Odyssey Charter School, Ursuline Academy named Green Ribbon Schools

Delaware News Desk
Smyrna/Clayton Sun-Times
Smyrna/Clayton Sun-Times

The U.S. Department of Education today released the names of the 2020 U.S. Department of Education Green Ribbon Schools, District Sustainability Awardees and Postsecondary Sustainability Awardees, with Delaware’s Odyssey Charter School and the nonpublic Ursuline Academy named Green Ribbon Schools.

Delaware also will recognize Indian River School District, Las Américas ASPIRA Academy charter school, Red Clay Consolidated School District’s William F. Cooke Elementary School and the nonpublic St. Anne's Episcopal School as state winners during a celebration to be scheduled for this fall.

"We're proud of the ways these schools have worked to reduce the environmental impact of their facilities, improve the health and wellness of their students and staff and build strong sustainability education programs into their curriculum," said Secretary of Education Susan Bunting.

In three years, Odyssey implemented several major sustainability initiatives at its urban campus. The charter built an edible garden with 24 raised beds; added a community chicken coop with 10 hens and a rooster; built an outdoor classroom; planted 27 trees; built pollinator and milkweed gardens; and implemented an indoor aeroponic garden program. Every season, as part of its Farm to School Program, K-12 students consume vegetables harvested from the garden. The extra produce is delivered to staff who sign up to receive a free, personally delivered share to their office or classroom. Produce is also shared with the local community, and more than 1,000 pounds of produce have been donated to local distribution and support programs. Furthermore, in 2019, the school purchased an interactive and mobile culinary cart to teach students how to be “food citizens.” High school students in food studies participate in weekly cooking labs, and seventh- and eighth-grade students take an exploratory culinary arts course taught through a Greek lens. Produce from the gardens serve as ingredients for these courses.

In the spring of 2020, high school students will travel to Germany and Switzerland to learn more on innovative sustainability efforts by seeing state-of-the-art models of renewable energy. Faculty and students will bring these experiences back to Odyssey to enhance their learning and course experiences. Finally, Odyssey has already fundraised and secured grant funding to expand its garden program to 40 raised beds to serve students and the broader community. The Green Team will also plant a sensory garden in a common area, and the school is scheduled to add two pygmy goats to complete its urban farm program in spring.

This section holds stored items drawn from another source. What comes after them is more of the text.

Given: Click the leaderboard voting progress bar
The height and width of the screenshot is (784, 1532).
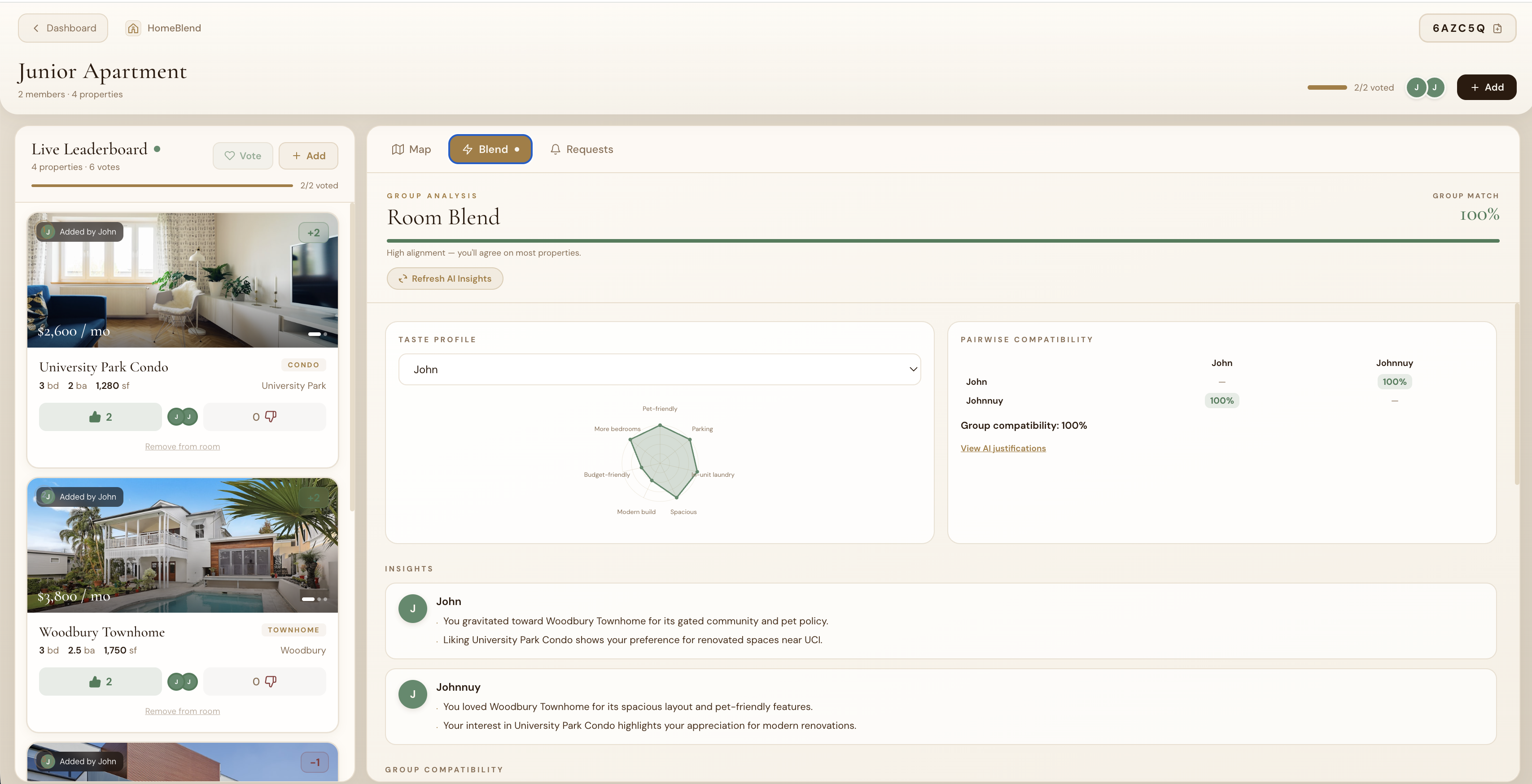Looking at the screenshot, I should 162,185.
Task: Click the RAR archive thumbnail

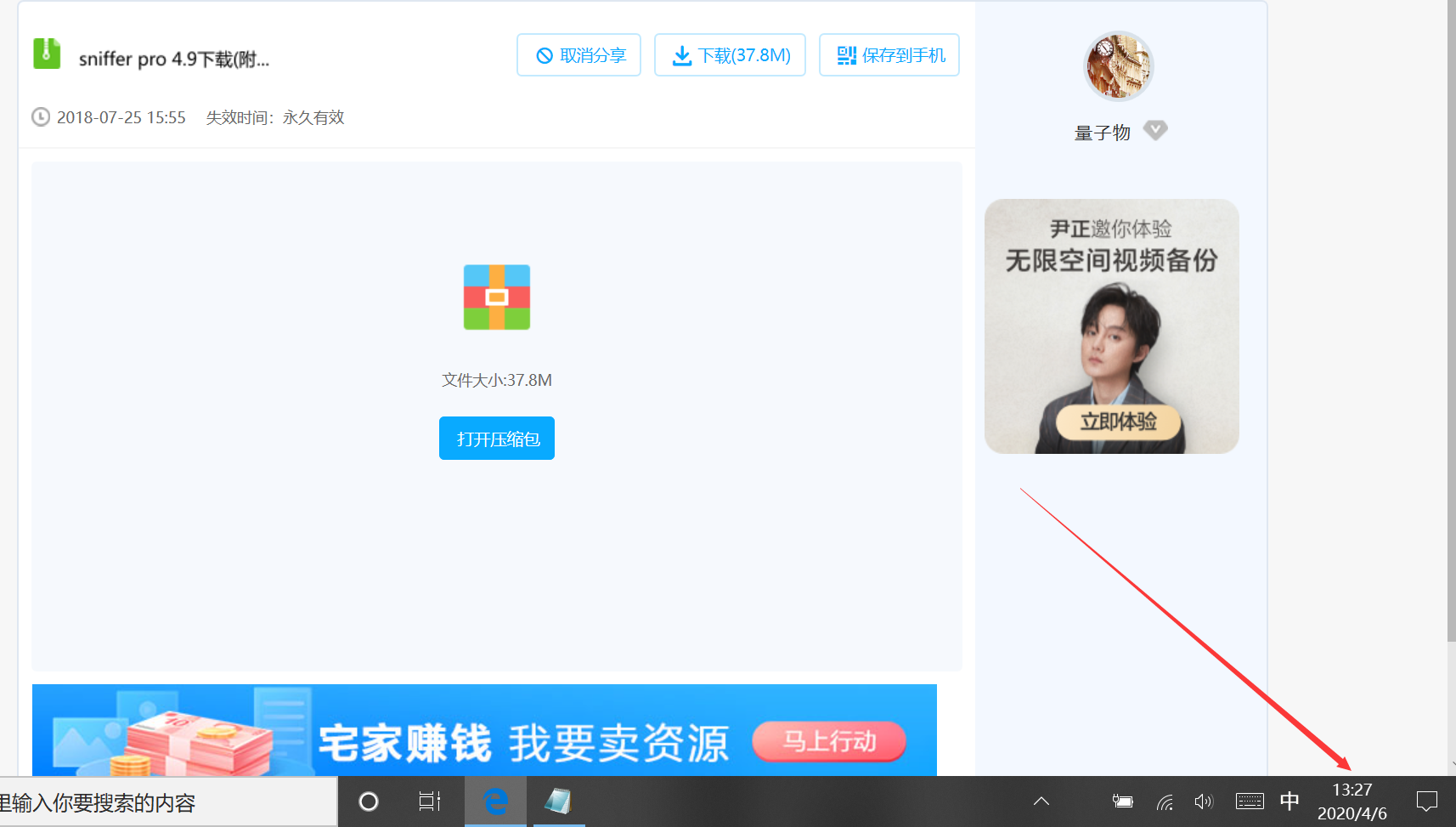Action: (496, 297)
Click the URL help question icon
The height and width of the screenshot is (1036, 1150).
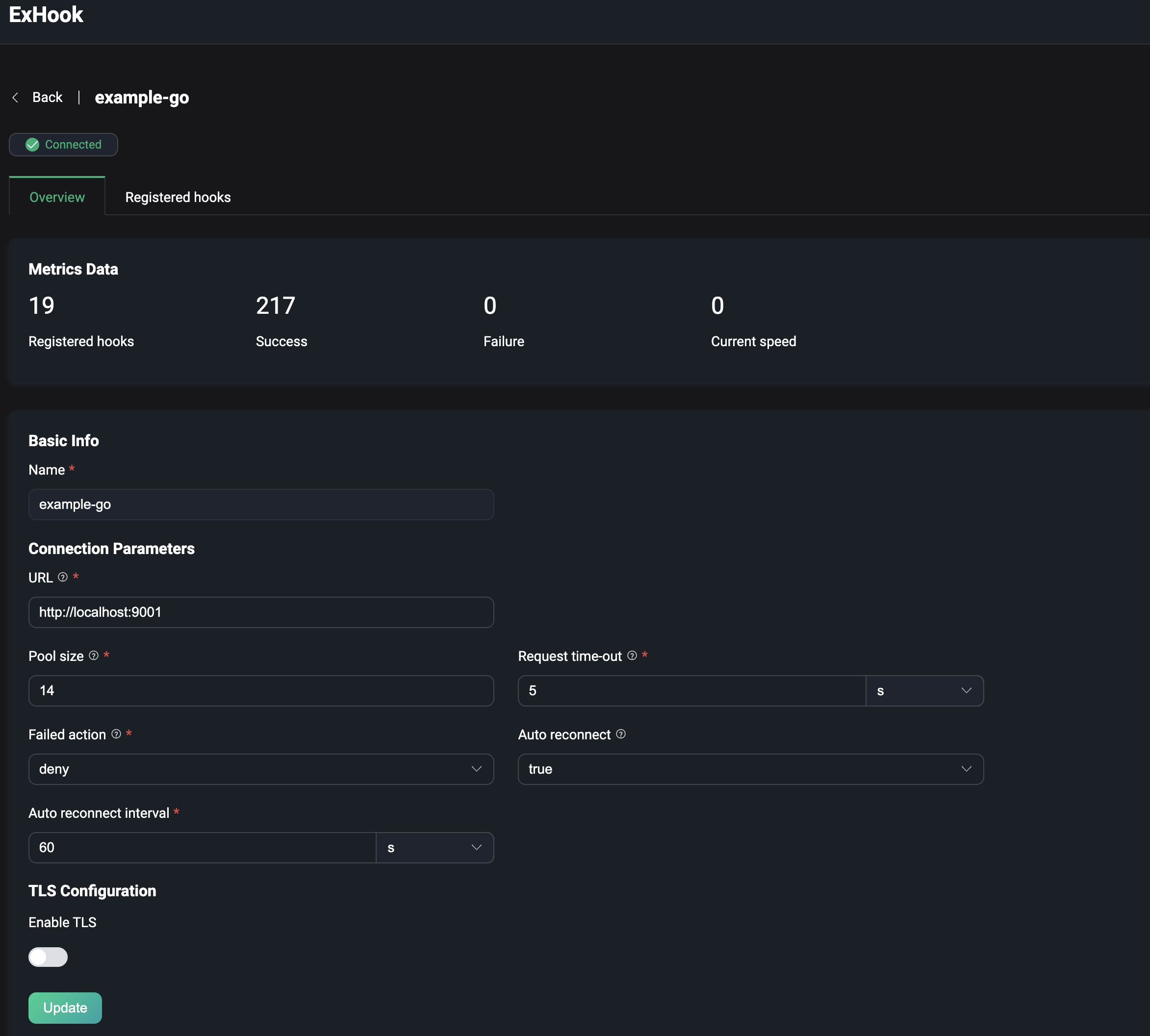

At Ursuline Academy, students in the Lower School have benefitted from an outdoor classroom in which students use raised beds for vegetables and herbs, design and build birdhouses, compost with worms, graph rainfall and maintain a wildlife edible Christmas tree. The outdoor classroom was certified as a Schoolyard Habitat by the National Wildlife Federation in 2019. Students in kindergarten through fifth-grade have taken part in the “Wander and Wonder” program, an innovation program for the Lower School in which students are encouraged to wander outside, learn about a certain topic and then wonder about future questions. Each grade has a different topic to “wander and wonder” about. Third- through sixth-graders participated in an “energy expo” in spring 2019 where they were able to see how energy works, experience alternative forms of energy and learn about energy conservation. The program will be repeated, using high school students to educate the younger grades as they go from station to station during the expo.

Across the country, 39 schools, 11 districts and five postsecondary institutions are being honored for their innovative efforts to reduce environmental impact and utility costs, improve health and wellness and ensure effective sustainability education.

The honorees were named from a pool of candidates nominated by 27 states. The selectees include 28 public schools, including three magnet schools and four charter schools, as well as 11 nonpublic schools. Forty-five percent of the 2020 honorees serve a disadvantaged student body.

The list of all selected schools, districts, colleges and universities, as well as their nomination packages, can be found at bit.ly/2VulM2U. A report with highlights on the 55 honorees is available at bit.ly/2Kp80Ix. More information on the federal recognition award is available at bit.ly/2KmZdHb.